Tonight I start GMing my first game of Warhammer Fantasy Roleplay in... oh, about 20 years! Over the past couple of months I've been a PC in a first edition adventure, but taking the reins will be a very different experience indeed. Being a GM is a big responsibility because a whole evening worth of entertainment for several people (the other four in our regular gaming group) is your responsibility - I really hope I'll still up to this!
WFRP is now on a third edition, which comes as a big box of stuff including a bunch of special dice. I was initially intrigued by this system, but I've read enough reviews to see that it might wander too far away from what I like about first edition to be to my tastes. So I've decided to give second edition a try. I realise that this edition also had its critics - the campaigns in particular have apparently taken a bashing - though I think it's worth a try.
The main reason I like the look of it is the slimed down stats system, which does away with a few of the less commonly used stats, but retains a good basis for the development of character. Of course, I don't want the system to be too streamlined - the lack of careers in third edition is not at all appealing, for example. But I do like the idea of a sensible reduction in stats - i.e. taking away Leadership - and leaving it up to the GM to judge percentage + or - on, say, Fellowship.
Now, it has been pointed out to me that L and F are very different things. However, I would say that having Leadership as an effective sub-category of Fellowship allows the GM to judge modification based on characterisation and gameplay, which I like because it places emphasis on roleplay without too much dilution of differentiation between PCs. In this way, I think that stats should prop up characterisation, rather than define it. There should be enough in the initial role-up to help define the basis of a character that's already lived for, say 22 years, but not so much that it over complicates the issue.

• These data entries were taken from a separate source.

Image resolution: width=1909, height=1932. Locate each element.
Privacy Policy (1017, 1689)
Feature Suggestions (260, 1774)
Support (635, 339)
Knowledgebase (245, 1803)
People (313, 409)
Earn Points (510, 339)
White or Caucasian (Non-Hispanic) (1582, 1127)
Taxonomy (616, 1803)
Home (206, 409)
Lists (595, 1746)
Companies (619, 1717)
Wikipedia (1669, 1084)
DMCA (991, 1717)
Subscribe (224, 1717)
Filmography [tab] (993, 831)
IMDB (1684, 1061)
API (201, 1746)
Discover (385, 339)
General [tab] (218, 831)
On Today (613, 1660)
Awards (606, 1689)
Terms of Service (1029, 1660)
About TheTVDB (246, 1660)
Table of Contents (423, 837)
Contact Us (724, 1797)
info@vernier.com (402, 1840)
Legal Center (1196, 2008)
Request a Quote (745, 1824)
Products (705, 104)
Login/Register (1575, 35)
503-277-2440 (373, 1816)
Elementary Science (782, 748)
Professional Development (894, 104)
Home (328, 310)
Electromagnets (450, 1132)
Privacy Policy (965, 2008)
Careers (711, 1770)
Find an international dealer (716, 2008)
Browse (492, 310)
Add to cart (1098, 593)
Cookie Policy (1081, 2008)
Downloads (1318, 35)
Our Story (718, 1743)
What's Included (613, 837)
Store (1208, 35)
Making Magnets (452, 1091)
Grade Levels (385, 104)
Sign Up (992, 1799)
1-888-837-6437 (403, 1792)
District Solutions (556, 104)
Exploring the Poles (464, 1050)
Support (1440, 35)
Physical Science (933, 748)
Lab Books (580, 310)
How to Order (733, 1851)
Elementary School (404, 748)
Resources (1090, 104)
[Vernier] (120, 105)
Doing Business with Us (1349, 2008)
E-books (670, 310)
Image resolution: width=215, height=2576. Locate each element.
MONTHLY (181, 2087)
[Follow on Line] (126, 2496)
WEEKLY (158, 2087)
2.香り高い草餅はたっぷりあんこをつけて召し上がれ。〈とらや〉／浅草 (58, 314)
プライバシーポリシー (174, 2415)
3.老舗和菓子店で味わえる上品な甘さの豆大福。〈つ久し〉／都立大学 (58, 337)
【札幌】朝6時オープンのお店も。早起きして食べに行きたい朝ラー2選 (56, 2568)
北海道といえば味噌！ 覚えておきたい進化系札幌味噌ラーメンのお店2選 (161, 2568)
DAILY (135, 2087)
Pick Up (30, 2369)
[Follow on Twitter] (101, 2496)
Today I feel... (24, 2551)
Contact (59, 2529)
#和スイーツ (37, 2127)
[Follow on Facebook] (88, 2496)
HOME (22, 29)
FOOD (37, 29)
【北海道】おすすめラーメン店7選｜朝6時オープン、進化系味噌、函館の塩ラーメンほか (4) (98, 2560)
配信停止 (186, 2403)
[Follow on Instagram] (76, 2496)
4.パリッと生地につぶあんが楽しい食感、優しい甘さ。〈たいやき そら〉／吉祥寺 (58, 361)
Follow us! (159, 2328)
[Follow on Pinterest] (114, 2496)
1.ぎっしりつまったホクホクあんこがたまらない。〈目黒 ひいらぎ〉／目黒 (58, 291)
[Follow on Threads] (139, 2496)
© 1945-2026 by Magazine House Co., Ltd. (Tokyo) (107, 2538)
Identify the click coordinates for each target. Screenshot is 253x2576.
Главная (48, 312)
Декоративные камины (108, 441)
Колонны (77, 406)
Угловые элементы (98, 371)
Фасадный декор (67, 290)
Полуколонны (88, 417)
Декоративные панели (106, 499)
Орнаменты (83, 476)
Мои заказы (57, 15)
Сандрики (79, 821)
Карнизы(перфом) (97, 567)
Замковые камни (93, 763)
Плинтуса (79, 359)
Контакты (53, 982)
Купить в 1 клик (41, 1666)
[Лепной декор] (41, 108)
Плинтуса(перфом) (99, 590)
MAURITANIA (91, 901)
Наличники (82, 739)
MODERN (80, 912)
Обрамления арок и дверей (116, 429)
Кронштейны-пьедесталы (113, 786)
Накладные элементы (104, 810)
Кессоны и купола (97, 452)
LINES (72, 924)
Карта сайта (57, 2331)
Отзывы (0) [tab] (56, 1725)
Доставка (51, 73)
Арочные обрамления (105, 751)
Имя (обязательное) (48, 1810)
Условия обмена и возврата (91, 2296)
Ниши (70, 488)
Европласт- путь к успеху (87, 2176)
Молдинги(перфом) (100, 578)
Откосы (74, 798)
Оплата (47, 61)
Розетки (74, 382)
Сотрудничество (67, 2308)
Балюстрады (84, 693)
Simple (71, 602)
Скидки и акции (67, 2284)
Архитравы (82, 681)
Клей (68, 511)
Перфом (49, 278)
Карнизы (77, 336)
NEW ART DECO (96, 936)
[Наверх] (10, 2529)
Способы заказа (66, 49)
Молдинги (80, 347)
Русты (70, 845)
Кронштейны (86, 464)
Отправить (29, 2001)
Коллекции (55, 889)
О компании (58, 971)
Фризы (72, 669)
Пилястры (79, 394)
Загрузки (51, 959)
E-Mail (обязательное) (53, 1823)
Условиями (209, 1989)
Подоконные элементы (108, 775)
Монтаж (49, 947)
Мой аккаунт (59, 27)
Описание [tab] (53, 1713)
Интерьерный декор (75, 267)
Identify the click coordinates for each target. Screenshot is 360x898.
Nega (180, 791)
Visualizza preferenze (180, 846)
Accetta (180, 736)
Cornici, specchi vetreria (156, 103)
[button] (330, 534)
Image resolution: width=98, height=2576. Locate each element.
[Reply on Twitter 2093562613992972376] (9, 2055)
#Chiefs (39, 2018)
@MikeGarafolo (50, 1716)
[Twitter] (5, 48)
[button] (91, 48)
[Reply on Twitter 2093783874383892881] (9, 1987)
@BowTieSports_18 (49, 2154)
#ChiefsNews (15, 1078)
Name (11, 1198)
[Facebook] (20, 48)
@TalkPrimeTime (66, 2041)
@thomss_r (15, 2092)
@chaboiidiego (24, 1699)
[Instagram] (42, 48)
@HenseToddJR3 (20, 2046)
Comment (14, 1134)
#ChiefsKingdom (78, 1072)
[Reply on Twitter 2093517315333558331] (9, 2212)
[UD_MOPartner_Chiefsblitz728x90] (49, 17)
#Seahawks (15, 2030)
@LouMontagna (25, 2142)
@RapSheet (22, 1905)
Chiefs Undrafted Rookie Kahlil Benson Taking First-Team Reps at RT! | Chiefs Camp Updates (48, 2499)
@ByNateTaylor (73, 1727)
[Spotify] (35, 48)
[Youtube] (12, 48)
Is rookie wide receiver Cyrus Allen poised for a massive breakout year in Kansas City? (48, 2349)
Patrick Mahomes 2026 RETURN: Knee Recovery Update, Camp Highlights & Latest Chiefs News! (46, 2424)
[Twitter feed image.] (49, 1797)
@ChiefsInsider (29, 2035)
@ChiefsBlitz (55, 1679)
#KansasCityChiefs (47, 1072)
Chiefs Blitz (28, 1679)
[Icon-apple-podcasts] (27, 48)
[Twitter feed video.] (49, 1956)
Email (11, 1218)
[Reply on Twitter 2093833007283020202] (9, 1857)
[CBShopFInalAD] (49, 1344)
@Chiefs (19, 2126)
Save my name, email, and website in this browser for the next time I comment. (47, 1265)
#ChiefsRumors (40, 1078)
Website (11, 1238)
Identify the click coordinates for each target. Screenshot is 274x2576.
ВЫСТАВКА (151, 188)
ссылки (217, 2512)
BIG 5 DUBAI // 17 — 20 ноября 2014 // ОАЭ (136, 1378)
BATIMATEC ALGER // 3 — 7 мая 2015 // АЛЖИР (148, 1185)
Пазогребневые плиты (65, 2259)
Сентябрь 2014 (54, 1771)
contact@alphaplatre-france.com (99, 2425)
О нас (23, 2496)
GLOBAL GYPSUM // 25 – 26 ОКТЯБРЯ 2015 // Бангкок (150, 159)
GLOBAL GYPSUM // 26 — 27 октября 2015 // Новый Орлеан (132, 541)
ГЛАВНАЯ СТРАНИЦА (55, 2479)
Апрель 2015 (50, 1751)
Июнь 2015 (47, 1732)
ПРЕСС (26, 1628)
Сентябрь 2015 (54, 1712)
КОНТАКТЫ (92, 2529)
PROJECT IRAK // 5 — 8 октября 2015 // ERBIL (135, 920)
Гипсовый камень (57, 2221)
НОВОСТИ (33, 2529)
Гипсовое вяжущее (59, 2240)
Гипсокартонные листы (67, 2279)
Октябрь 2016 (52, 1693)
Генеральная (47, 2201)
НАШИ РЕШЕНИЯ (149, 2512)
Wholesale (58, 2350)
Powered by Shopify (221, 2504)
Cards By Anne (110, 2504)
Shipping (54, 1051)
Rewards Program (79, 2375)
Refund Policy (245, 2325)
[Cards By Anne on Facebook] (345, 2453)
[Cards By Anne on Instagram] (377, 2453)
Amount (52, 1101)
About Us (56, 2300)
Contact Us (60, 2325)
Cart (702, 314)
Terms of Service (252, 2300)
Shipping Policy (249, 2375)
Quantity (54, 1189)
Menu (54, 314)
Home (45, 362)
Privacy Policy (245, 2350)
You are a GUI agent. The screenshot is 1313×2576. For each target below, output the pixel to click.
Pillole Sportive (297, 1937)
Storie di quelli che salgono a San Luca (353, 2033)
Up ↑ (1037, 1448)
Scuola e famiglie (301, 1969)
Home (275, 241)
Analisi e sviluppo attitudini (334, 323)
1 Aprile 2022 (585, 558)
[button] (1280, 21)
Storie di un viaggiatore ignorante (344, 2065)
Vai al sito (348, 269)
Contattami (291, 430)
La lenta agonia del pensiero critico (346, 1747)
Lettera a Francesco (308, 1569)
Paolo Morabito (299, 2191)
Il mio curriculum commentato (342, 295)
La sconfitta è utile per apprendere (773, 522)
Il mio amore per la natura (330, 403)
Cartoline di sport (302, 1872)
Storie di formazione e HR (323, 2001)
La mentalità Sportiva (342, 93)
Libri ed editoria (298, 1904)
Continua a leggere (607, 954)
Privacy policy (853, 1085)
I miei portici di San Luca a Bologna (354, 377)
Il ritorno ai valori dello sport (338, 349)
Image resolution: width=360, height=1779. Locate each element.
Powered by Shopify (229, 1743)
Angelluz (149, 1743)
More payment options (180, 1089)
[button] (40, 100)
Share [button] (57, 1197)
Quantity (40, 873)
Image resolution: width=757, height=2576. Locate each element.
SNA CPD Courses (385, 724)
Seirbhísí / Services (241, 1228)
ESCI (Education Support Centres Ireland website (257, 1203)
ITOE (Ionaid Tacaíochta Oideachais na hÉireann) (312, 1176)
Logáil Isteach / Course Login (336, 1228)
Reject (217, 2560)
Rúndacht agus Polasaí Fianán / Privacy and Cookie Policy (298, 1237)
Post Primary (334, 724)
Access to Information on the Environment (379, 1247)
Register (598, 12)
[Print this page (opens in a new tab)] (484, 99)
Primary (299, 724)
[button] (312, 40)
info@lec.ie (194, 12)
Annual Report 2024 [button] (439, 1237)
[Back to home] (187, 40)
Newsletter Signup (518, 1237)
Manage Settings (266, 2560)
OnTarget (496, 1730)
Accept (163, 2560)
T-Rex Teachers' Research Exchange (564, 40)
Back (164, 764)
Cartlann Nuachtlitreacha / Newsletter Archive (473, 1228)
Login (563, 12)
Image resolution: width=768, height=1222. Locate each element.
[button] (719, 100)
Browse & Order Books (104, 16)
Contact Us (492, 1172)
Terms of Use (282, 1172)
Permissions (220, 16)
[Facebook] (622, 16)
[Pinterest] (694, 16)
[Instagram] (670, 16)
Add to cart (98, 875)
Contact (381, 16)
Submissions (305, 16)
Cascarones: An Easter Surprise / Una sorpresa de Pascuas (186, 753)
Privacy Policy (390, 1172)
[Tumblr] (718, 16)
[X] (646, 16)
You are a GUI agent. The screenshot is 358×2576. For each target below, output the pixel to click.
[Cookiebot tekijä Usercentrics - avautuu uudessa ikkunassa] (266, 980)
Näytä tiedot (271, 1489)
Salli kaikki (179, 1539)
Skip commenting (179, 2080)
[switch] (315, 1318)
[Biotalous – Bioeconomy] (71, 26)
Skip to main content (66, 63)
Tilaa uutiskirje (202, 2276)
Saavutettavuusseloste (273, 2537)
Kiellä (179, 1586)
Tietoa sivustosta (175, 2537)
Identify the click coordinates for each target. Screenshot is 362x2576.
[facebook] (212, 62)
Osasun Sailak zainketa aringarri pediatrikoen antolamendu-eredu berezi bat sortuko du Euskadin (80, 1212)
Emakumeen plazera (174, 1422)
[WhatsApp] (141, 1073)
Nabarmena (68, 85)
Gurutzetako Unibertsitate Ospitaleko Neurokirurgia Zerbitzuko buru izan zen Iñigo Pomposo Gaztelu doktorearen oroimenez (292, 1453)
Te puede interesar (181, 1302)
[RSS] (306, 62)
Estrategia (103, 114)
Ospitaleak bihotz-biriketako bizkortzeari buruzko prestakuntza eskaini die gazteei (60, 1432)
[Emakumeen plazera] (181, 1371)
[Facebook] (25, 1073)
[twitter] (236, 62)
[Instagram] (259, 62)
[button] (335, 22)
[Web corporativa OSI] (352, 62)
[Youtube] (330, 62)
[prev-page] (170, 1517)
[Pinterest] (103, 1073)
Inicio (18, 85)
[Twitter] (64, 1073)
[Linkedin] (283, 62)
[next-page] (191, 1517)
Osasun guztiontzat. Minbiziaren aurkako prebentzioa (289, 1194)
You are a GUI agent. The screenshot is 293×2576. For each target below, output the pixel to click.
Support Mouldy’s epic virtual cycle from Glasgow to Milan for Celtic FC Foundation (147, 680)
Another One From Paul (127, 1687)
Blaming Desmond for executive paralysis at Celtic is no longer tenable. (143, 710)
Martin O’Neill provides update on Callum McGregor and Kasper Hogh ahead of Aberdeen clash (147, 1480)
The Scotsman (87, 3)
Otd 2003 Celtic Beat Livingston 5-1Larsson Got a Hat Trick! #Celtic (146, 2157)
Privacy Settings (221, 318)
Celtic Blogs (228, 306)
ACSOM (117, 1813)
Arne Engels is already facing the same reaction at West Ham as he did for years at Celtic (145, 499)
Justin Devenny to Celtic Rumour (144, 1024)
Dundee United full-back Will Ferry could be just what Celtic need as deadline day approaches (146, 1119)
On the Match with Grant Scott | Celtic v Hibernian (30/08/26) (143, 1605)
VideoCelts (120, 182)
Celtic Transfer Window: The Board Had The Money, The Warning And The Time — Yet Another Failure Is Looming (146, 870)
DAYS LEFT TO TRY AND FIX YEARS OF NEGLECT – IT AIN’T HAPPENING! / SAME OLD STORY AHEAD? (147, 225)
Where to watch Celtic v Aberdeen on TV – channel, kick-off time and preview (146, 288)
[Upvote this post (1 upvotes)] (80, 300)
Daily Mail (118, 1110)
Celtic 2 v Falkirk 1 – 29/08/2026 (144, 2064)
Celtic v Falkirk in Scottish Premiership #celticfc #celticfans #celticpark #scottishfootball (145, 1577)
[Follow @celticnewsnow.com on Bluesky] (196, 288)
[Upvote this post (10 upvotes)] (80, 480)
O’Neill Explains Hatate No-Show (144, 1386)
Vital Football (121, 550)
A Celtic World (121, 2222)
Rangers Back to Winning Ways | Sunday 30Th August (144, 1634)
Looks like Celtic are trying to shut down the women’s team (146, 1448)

I also think that it helps players if the stat lines are slightly shorter, as with second edition primary characteristics - I think it's possible that they might actually pay them more attention, rather than more-or-less over look them, as I've seen happen in games of first edition. Overall it's my hope that this will actually achieve fuller character development through role play and stats. A few sessions of adventuring should provide the answers.